Data extracts below:
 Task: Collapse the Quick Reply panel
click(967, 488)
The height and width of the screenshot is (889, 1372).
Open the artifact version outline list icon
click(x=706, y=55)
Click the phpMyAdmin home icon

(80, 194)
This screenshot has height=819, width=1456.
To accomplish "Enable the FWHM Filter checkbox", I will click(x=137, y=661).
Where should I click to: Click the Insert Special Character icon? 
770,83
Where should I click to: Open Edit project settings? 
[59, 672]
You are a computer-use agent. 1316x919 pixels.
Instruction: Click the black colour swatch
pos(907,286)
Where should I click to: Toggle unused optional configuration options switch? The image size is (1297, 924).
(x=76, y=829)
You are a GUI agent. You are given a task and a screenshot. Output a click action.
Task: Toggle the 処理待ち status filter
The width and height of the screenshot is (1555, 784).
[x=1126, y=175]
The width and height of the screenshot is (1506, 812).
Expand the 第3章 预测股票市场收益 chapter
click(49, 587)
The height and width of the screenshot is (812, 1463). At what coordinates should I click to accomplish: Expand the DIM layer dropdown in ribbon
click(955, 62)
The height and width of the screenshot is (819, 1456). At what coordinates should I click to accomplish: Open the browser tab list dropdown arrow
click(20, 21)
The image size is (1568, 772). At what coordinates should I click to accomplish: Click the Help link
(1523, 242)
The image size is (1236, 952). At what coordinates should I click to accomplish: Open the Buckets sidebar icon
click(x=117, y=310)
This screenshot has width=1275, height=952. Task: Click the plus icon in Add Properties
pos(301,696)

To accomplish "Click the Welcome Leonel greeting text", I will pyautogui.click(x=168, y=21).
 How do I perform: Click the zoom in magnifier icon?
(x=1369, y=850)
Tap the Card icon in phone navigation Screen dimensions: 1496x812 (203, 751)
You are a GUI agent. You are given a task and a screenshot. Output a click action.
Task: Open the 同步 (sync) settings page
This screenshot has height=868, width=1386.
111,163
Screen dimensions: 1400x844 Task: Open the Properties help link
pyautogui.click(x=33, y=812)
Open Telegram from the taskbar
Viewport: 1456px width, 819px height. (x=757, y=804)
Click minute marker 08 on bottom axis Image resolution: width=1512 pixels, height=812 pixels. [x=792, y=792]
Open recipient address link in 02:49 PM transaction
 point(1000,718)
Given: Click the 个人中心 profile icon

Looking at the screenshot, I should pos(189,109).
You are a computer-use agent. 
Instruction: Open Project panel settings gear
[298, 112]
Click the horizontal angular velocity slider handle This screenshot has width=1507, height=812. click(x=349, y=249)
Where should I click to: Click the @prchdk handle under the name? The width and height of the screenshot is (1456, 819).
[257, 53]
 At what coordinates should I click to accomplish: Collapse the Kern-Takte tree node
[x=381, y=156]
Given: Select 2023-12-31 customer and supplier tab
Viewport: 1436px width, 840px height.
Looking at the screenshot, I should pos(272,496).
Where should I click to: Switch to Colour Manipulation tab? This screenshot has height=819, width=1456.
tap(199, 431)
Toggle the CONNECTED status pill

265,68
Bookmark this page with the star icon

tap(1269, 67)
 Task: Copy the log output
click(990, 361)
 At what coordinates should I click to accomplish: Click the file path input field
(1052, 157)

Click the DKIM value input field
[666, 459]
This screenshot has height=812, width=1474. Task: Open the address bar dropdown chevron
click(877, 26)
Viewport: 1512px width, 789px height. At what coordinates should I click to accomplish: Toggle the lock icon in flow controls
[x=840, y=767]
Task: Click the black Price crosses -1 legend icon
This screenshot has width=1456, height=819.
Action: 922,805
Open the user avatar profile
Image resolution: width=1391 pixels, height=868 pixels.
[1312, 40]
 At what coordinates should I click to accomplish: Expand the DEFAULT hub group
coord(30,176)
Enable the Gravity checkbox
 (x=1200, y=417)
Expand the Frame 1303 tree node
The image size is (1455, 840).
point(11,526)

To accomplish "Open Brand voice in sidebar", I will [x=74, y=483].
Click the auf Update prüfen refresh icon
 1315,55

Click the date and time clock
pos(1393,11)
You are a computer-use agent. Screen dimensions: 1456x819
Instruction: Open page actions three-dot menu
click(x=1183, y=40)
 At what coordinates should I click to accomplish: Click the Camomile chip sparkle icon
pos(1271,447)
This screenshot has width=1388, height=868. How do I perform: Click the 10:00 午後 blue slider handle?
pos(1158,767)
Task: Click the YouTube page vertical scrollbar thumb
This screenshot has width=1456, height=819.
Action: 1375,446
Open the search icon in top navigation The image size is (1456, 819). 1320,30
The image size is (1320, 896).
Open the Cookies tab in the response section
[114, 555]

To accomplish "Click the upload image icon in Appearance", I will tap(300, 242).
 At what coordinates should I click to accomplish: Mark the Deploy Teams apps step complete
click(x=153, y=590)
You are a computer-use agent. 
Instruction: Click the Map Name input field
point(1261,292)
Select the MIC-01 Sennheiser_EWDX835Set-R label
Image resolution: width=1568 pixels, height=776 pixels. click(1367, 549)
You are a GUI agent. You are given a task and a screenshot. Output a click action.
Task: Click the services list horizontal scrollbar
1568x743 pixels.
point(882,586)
End of Data extracts.
### Task item
Exact retyping of all the entries is required.

### Exercise output
 Task: Collapse the Quick Reply panel
click(967, 488)
The height and width of the screenshot is (889, 1372).
Open the artifact version outline list icon
click(x=706, y=55)
Click the phpMyAdmin home icon

(80, 194)
This screenshot has height=819, width=1456.
To accomplish "Enable the FWHM Filter checkbox", I will click(x=137, y=661).
Where should I click to: Click the Insert Special Character icon? 
770,83
Where should I click to: Open Edit project settings? 
[59, 672]
You are a computer-use agent. 1316x919 pixels.
Instruction: Click the black colour swatch
pos(907,286)
Where should I click to: Toggle unused optional configuration options switch? The image size is (1297, 924).
(x=76, y=829)
You are a GUI agent. You are given a task and a screenshot. Output a click action.
Task: Toggle the 処理待ち status filter
The width and height of the screenshot is (1555, 784).
[x=1126, y=175]
The width and height of the screenshot is (1506, 812).
Expand the 第3章 预测股票市场收益 chapter
click(49, 587)
The height and width of the screenshot is (812, 1463). At what coordinates should I click to accomplish: Expand the DIM layer dropdown in ribbon
click(955, 62)
The height and width of the screenshot is (819, 1456). At what coordinates should I click to accomplish: Open the browser tab list dropdown arrow
click(20, 21)
The image size is (1568, 772). At what coordinates should I click to accomplish: Click the Help link
(1523, 242)
The image size is (1236, 952). At what coordinates should I click to accomplish: Open the Buckets sidebar icon
click(x=117, y=310)
This screenshot has width=1275, height=952. Task: Click the plus icon in Add Properties
pos(301,696)

To accomplish "Click the Welcome Leonel greeting text", I will pyautogui.click(x=168, y=21).
 How do I perform: Click the zoom in magnifier icon?
(x=1369, y=850)
Tap the Card icon in phone navigation Screen dimensions: 1496x812 (203, 751)
You are a GUI agent. You are given a task and a screenshot. Output a click action.
Task: Open the 同步 (sync) settings page
This screenshot has height=868, width=1386.
111,163
Screen dimensions: 1400x844 Task: Open the Properties help link
pyautogui.click(x=33, y=812)
Open Telegram from the taskbar
Viewport: 1456px width, 819px height. (x=757, y=804)
Click minute marker 08 on bottom axis Image resolution: width=1512 pixels, height=812 pixels. [x=792, y=792]
Open recipient address link in 02:49 PM transaction
 point(1000,718)
Given: Click the 个人中心 profile icon

Looking at the screenshot, I should pos(189,109).
You are a computer-use agent. 
Instruction: Open Project panel settings gear
[298, 112]
Click the horizontal angular velocity slider handle This screenshot has width=1507, height=812. click(x=349, y=249)
Where should I click to: Click the @prchdk handle under the name? The width and height of the screenshot is (1456, 819).
[257, 53]
 At what coordinates should I click to accomplish: Collapse the Kern-Takte tree node
[x=381, y=156]
Given: Select 2023-12-31 customer and supplier tab
Viewport: 1436px width, 840px height.
Looking at the screenshot, I should pos(272,496).
Where should I click to: Switch to Colour Manipulation tab? This screenshot has height=819, width=1456.
tap(199, 431)
Toggle the CONNECTED status pill

265,68
Bookmark this page with the star icon

tap(1269, 67)
 Task: Copy the log output
click(990, 361)
 At what coordinates should I click to accomplish: Click the file path input field
(1052, 157)

Click the DKIM value input field
[666, 459]
This screenshot has height=812, width=1474. Task: Open the address bar dropdown chevron
click(877, 26)
Viewport: 1512px width, 789px height. At what coordinates should I click to accomplish: Toggle the lock icon in flow controls
[x=840, y=767]
Task: Click the black Price crosses -1 legend icon
This screenshot has width=1456, height=819.
Action: 922,805
Open the user avatar profile
Image resolution: width=1391 pixels, height=868 pixels.
[1312, 40]
 At what coordinates should I click to accomplish: Expand the DEFAULT hub group
coord(30,176)
Enable the Gravity checkbox
 (x=1200, y=417)
Expand the Frame 1303 tree node
The image size is (1455, 840).
point(11,526)

To accomplish "Open Brand voice in sidebar", I will [x=74, y=483].
Click the auf Update prüfen refresh icon
 1315,55

Click the date and time clock
pos(1393,11)
You are a computer-use agent. Screen dimensions: 1456x819
Instruction: Open page actions three-dot menu
click(x=1183, y=40)
 At what coordinates should I click to accomplish: Click the Camomile chip sparkle icon
pos(1271,447)
This screenshot has width=1388, height=868. How do I perform: Click the 10:00 午後 blue slider handle?
pos(1158,767)
Task: Click the YouTube page vertical scrollbar thumb
This screenshot has width=1456, height=819.
Action: 1375,446
Open the search icon in top navigation The image size is (1456, 819). 1320,30
The image size is (1320, 896).
Open the Cookies tab in the response section
[114, 555]

To accomplish "Click the upload image icon in Appearance", I will tap(300, 242).
 At what coordinates should I click to accomplish: Mark the Deploy Teams apps step complete
click(x=153, y=590)
You are a computer-use agent. 
Instruction: Click the Map Name input field
point(1261,292)
Select the MIC-01 Sennheiser_EWDX835Set-R label
Image resolution: width=1568 pixels, height=776 pixels. click(1367, 549)
You are a GUI agent. You are given a task and a screenshot. Output a click action.
Task: Click the services list horizontal scrollbar
1568x743 pixels.
point(882,586)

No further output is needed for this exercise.